The worse his illness became, the more the dying Bishop felt the need for solitude and prayer: "In order that no one might disturb him in his recollection, about 10 days before leaving his body, he asked those of us present not to let anyone into his room outside the hours in which the doctors came to visit him or when his meals were brought. His desire was minutely complied with and in all that time he devoted himself to prayer" (ibid., 31, 3). He breathed his last on 28 August 430: his great heart rested at last in God.

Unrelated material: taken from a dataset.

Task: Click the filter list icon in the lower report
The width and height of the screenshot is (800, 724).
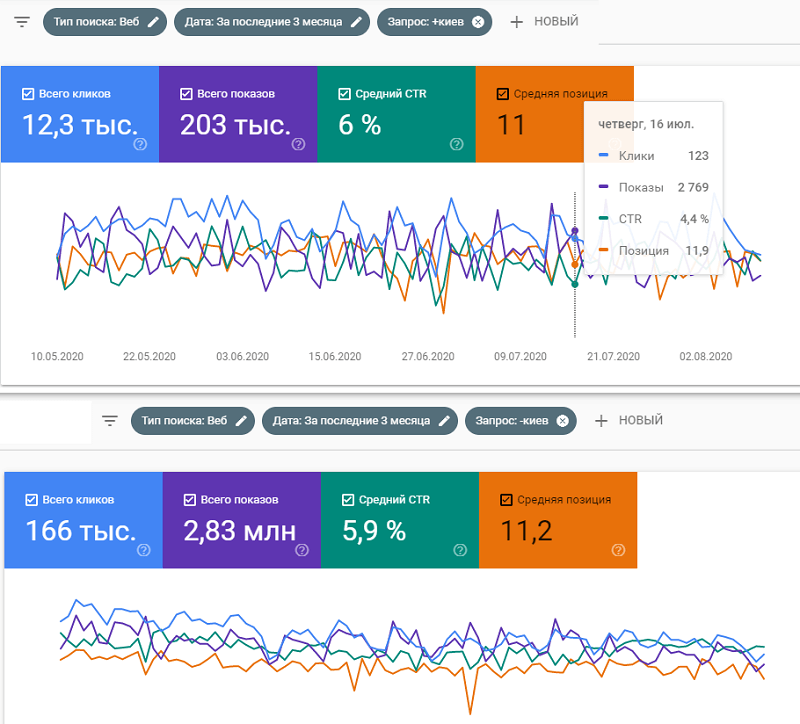Action: [110, 421]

"For the last rites of his body", Possidius informs us, "the sacrifice in which we took part was offered to God and then he was buried" (Vita, 31, 5). His body on an unknown date was translated to Sardinia, and from here, in about 725, to the Basilica of San Pietro in Ciel d'Oro in Pavia, where it still rests today. His first biographer has this final opinion of him: "He bequeathed to his Church a very numerous clergy and also monasteries of men and women full of people who had taken vows of chastity under the obedience of their superiors, as well as libraries containing his books and discourses and those of other saints, from which one learns what, through the grace of God, were his merits and greatness in the Church, where the faithful always find him alive" (Possidius, Vita, 31, 8). This is an opinion in which we can share. We too "find him alive" in his writings. When I read St Augustine's writings, I do not get the impression that he is a man who died more or less 1,600 years ago; I feel he is like a man of today: a friend, a contemporary who speaks to me, who speaks to us with his fresh and timely faith. In St Augustine who talks to us, talks to me in his writings, we see the everlasting timeliness of his faith; of the faith that comes from Christ, the Eternal Incarnate Word, Son of God and Son of Man. And we can see that this faith is not of the past although it was preached yesterday; it is still timely today, for Christ is truly yesterday, today and for ever. He is the Way, the Truth and the Life. Thus, St Augustine encourages us to entrust ourselves to this ever-living Christ and in this way find the path of life.